Daarnaast ondersteunt en neemt Nederland deel aan de informele «Cartagena Dialoog» – een groep van ontwikkelde en ontwikkelingslanden die zich richt op oplossingen en gezamenlijke belangen. In deze Dialoog wordt over verschillende cruciale onderhandelingsthema’s gesproken. Op uitnodiging van de landen die deelnemen aan de Dialoog, heeft Nederland onlangs de leiding gekregen bij het formuleren van voorstellen voor de architectuur van de long term finance, zoals de complementariteit maar ook regiefunctie van het Groene Klimaatfonds aan alle lopende multilaterale, bilaterale en unilaterale relevante geldstromen van zowel de publieke als de private sector, de verbinding op afstand van het Fonds aan de COP en de toegang tot het Fonds met behulp van gesteunde en geharmoniseerde nationale systemen, programma’s en projecten van ontwikkelingslanden .

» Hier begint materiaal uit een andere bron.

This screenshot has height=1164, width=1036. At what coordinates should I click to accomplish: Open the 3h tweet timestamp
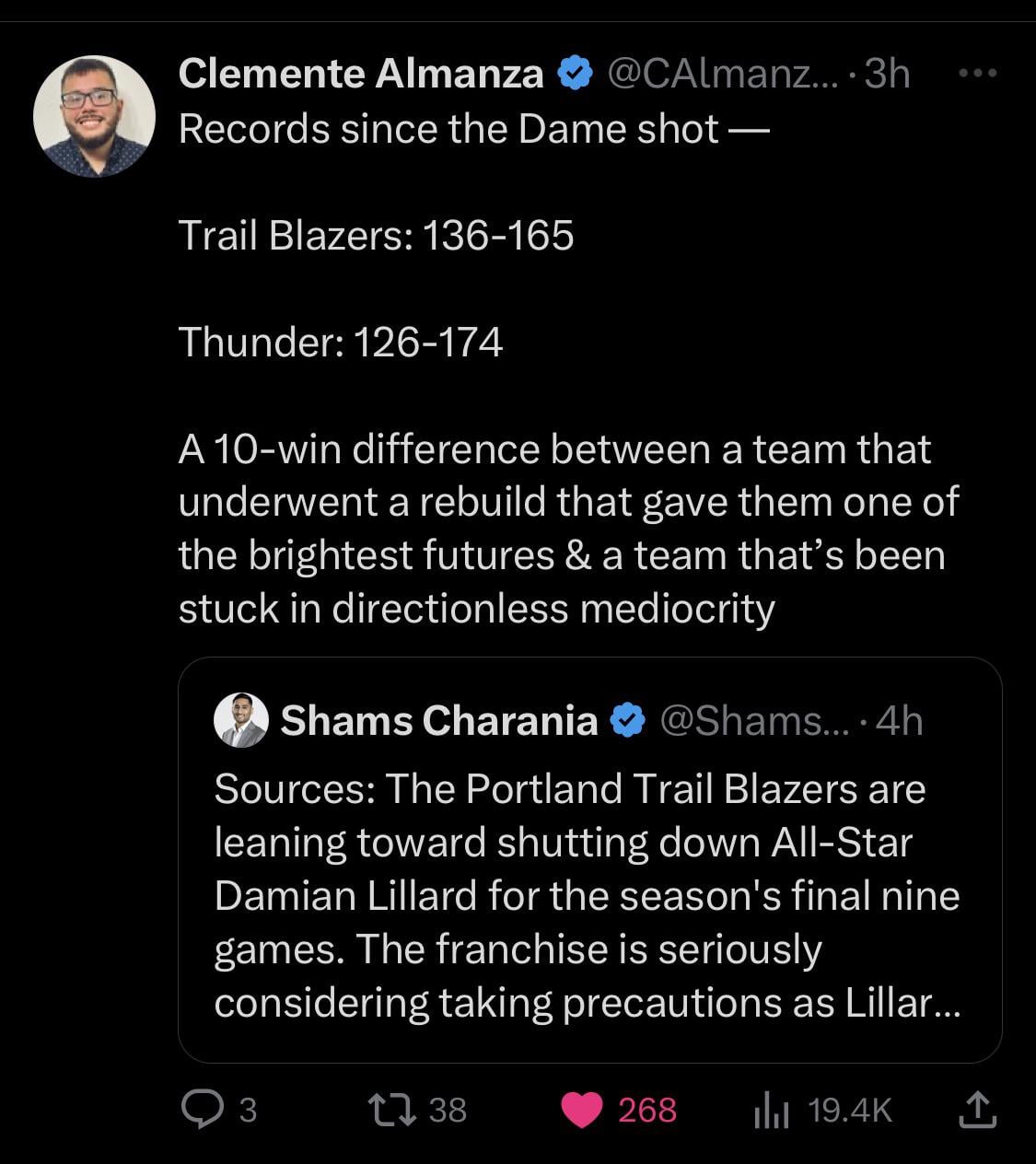coord(887,74)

Ook heeft het Kabinet gerichte bilaterale acties geïnitieerd om thema’s die in de onderhandelingen een rol spelen ook in de praktijk operationeel te maken. Een aantal niet limitatieve voorbeelden:

  • Met Fast Start Finance worden Afrikaanse landen en Indonesië ondersteund met programma’s voor hernieuwbare energie. Ook wordt er gewerkt aan capaciteitsopbouw voor mitigatie, REDD en adaptatie.

  • Nederland assisteert in Colombia bij het opzetten van emissieregistratie, een essentieel aspect van het onderhandelingsthema «MRV» (monitoring, reporting and verification), en in Mexico bij de ontwikkeling van een set van concrete nationale mitigatie acties (NAMA’s), een ander centraal onderhandelingsthema.

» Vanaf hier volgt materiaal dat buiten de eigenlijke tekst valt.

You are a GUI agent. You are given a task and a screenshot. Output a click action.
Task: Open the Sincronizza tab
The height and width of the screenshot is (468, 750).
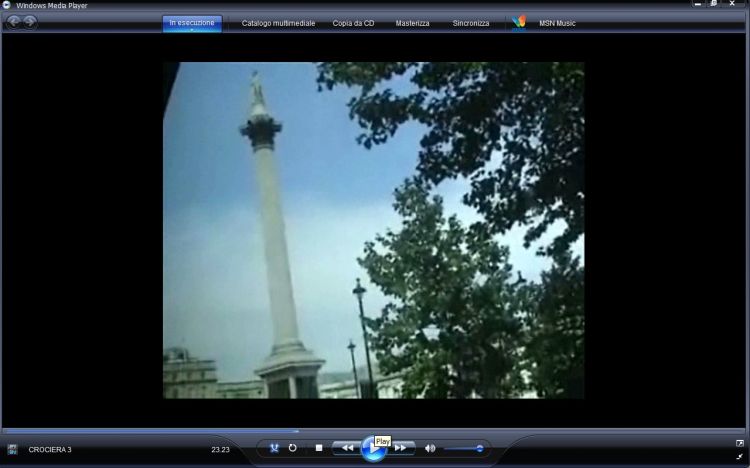point(471,23)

  • In oost Afrika werkt Nederland samen met Ethiopië en Oeganda om de landbouw aan te passen aan de gevolgen van klimaatverandering, bijvoorbeeld door de introductie van nieuwe gewassen en efficiënter waterbeheer.

  • Nederland assisteert Indonesië en Ghana bij de opzet en uitwerking een low carbon development strategie.

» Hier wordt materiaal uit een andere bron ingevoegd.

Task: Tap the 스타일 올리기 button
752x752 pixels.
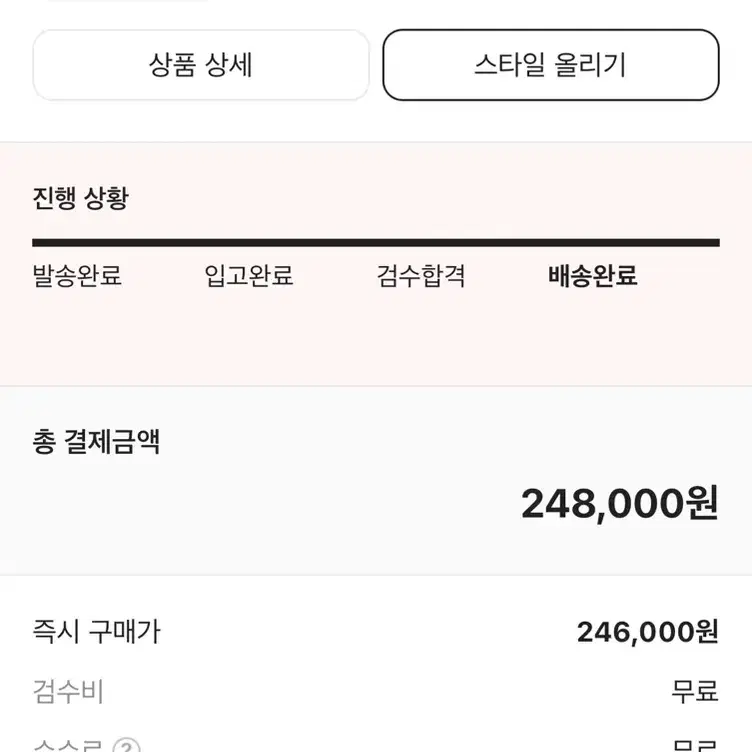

  • Het KNMI begeleidt een studie naar waterproblemen als gevolg van klimaatverandering in west Java, als onderdeel van een brede samenwerking tussen Nederland en Indonesië in het kader van Partners voor Water/Water Mondiaal.

  • Op het gebied van klimaatadaptatie assisteert Nederland Vietnam bij het tot stand brengen van een Deltaplanachtige aanpak voor de bescherming van de Mekong Delta.

Samengevat zet Nederland dus in op inhoudelijke en operationele besluiten in Cancun, met het oog op verdere bouw en versterking van het internationale klimaatregime in 2011, aangevuld met praktische initiatieven en samenwerking in kleinere informele verbanden, die een positieve impuls aan de onderhandelingen kunnen geven.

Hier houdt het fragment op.